Property however, which is patrimonial and which is held by municipality in its proprietary capacity is treated by great weight of authority as the private asset of the town and may be levied upon and sold under an ordinary execution. The same rule applies to municipal funds derived from patrimonial properties, for instance, it has been held that shares of stocks held by municipal corporations are subject to execution. If this is true, with more reason should income or revenue coming from these shares of stock, in the form of interest or dividends, be subject to execution.

The fishery or municipal waters of the town of Paoay, Ilocos Norte, which had been parceled out or divided into lots and later let out to private persons for fishing purposes at an annual rental are clearly not subject to execution. In the first place, they do not belong to the municipality. They may well be regarded as property of State. What the municipality of Paoay hold is merely what may be considered the usufruct or the right to use said municipal waters, granted to it by section 2321 of the Revised Administrative Code.

Now, is this particular usufruct of the municipality of Paoay over its municipal waters, subject to execution to enforce a judgment against the town? No. First, it is not a usufruct based on or derived from an inherent right of the town. It is based merely on a grant made by the Legislature. These marine waters are ordinarily for public use, open to navigation and fishing by the people. The municipality of Paoay is not holding this usufruct or right of fishery in a permanent or absolute manner so as to enable it to dispose of it or to allow it to be taken away from it as its property through execution. The Legislature thru section 2321 of the Administrative Code, as already stated, saw fit to grant the usufruct of said marine waters for fishery purpose, to the towns bordering said waters. Said towns have no visited right over said marine waters. The Legislature, for reasons it may deem valid or as a matter of public policy, may at any time, repeal or modify said section 2321 and revoke this grant to coastal towns and open these marine waters to the public. Or the Legislature may grant the usufruct or right of fishery to the provinces concerned so that said provinces may operate or administer them by leasing them to private parties.All this only goes to prove that the municipality of Paoay is not holding this usufruct or right of fishery in a permanent or absolute manner so as to enable it to dispose of it or to allow it to be taken away from it as its property through execution.

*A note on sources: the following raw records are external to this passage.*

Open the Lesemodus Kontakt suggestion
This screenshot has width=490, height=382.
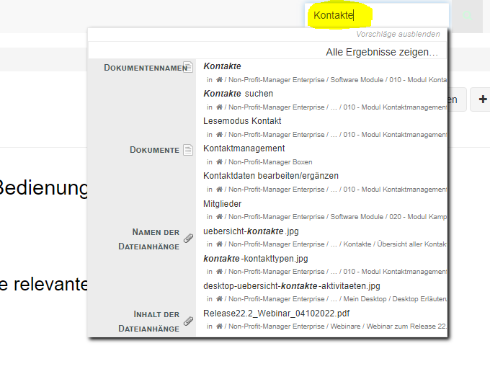[242, 121]
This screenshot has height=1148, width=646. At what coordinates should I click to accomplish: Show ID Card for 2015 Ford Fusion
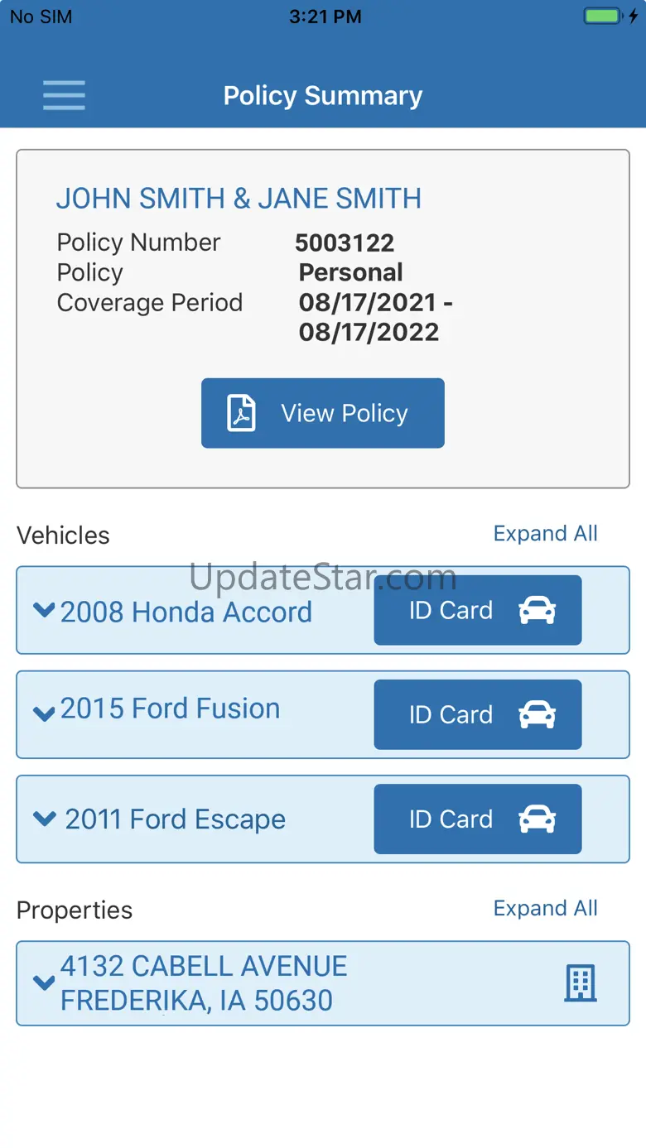click(478, 714)
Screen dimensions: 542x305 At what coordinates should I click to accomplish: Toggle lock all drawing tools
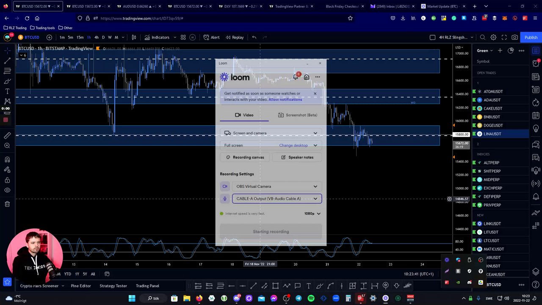click(7, 180)
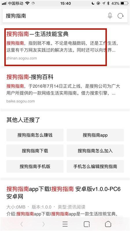Open the 搜狗指南app下载 PC6安卓网 result
130x231 pixels.
point(64,193)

Second, if this were to be allowed and this right sold on execution, the buyer would immediately step into the shoes of the judgment-debtor municipality. Such buyer presumably buys only the right of the municipality. He does not buy the fishery itself nor the municipal waters because that belongs to the State. All that the buyer might do would be to let out or rent to private individuals the fishery rights over the lots into which the municipal waters had been parceled out or divided, and that is, after public bidding. Then, we shall have a situation rather anomalous to be sure, of a private individual conducting public bidding, renting to the highest bidders fishery lots over municipal waters which are property of the State, and appropriating the results to his own private use. The impropriety, if not illegality, of such a contingency is readily apparent. The situation imagined implies the deprivation of the municipal corporation of a source of a substantial income, expressly provide by law. Because of all this, we hold that the right or usufruct of the town of Paoay over its municipal waters is not subject to execution.

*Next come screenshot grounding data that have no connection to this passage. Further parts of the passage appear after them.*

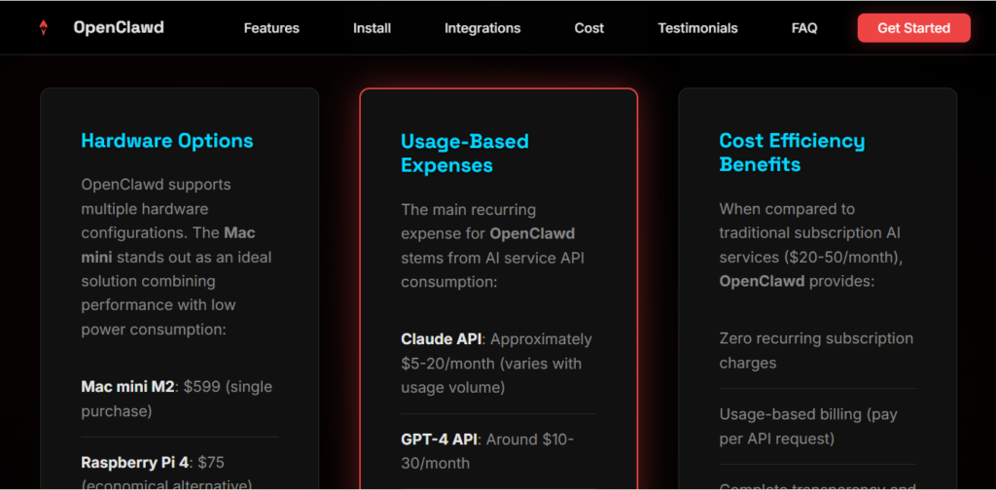Screen dimensions: 996x490
Task: Select the Raspberry Pi 4 list item
Action: tap(166, 473)
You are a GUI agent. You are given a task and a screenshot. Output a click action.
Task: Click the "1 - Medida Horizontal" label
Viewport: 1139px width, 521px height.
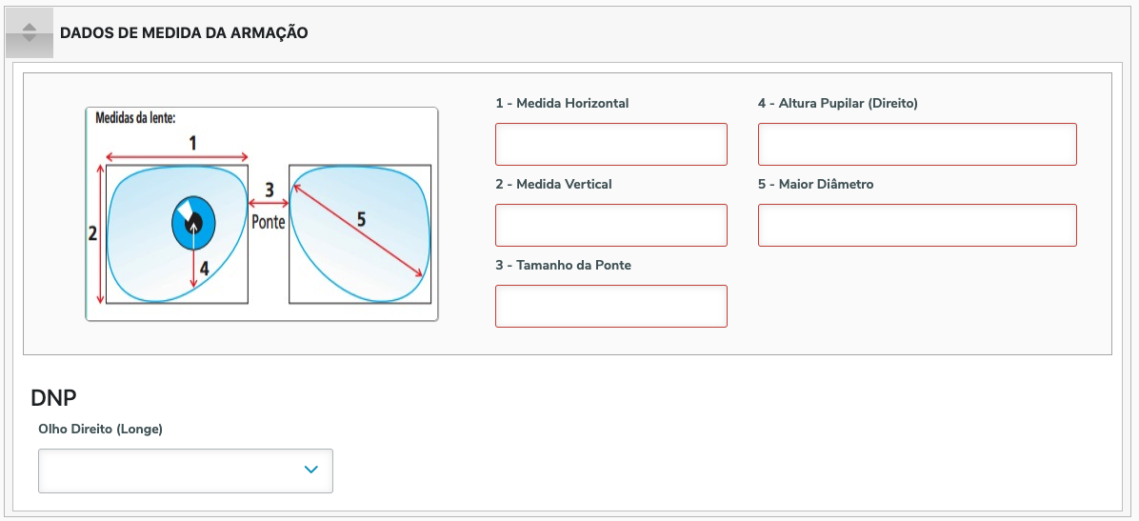pos(562,103)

But we hold that the revenue or income coming from the renting of these fishery lots is certainly subject to execution. It may be profitable, if not necessary, to distinguish this kind of revenue from that derived from taxes, municipal licenses and market fees are provided for and imposed by the law, they are intended primarily and exclusively for the purpose of financing the governmental activities and functions of municipal corporations. Not so with the income derived from fisheries. In the first place, the usufruct over municipal waters was granted by the Legislature merely to help or bolster up the economy of municipal government. This kind of revenue is not indispensable for the performance of governmental functions. In the second place, the amount of this income is far from definite or fixed. It depends upon the amounts which prospective bidders or lessees are willing to pay. In other words, too many municipalities engaged in this business of letting out municipal waters for fishing purposes, it is a sort of sideline, so that even without it the municipality may still continue functioning and perform its essential duties as such municipal corporations.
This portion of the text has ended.